The team was well received by media interests of the day, who felt that those chosen had deserved their selections over previous champion names such as centres Cyril Towers and Dave Cowper, scrumhalf Jan McShane, backrowers Russell Kelly and Owen Bridle, prop Wild Bill Cerutti, hooker Eddie Bonis and especially lock Graham Cooke.

A likely first XV might have evolved as follows – Rankin, Carpenter, Ide, Richards, Kelaher, Lewis, Gibbons, Hodgson, McDonald, Windon, Bisset, Ramsay, Malone, Barr, Wilson (c).

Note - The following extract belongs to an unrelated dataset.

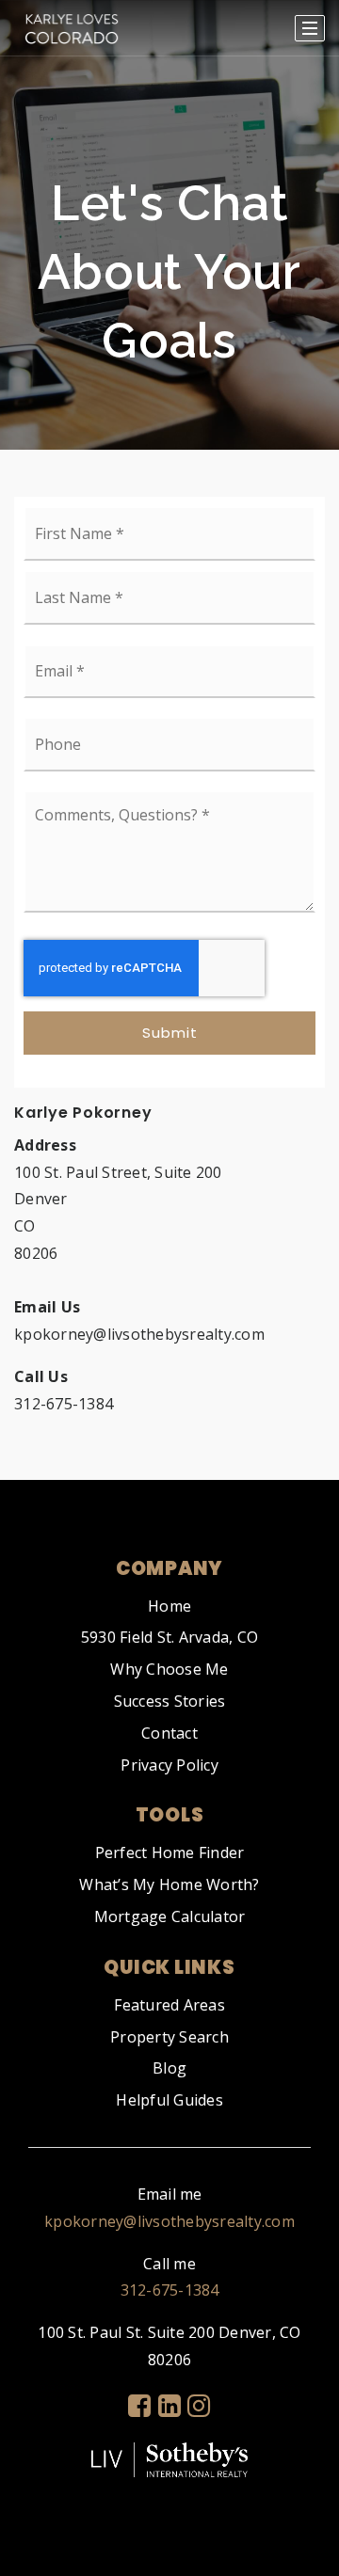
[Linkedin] (169, 2405)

The team actually played just one game, against the British Indian Army on their return journey when they berthed in Bombay. The 10 players who had never worn the Wallaby jersey were given their one game in the then green Wallaby jersey, winning easily 21-0.

The team was as follows:

Mick Clifford, Basil Porter, Des Carrick, Len Smith, Vaux Nicholson, Paul Collins, Mickey Gibbons (c), Bill McLean, John McDonald, Brian Oxenham, Stan Bisset, Bill Monti, George Pearson, Nicky Barr, John Turnbull. Reserves: Winston Ide, Cecil Ramalli, Keith Windon, John Malone.

Then it was back to Australia, enrolment in either the Army, Navy or Air Force and off to meet their very different destinies.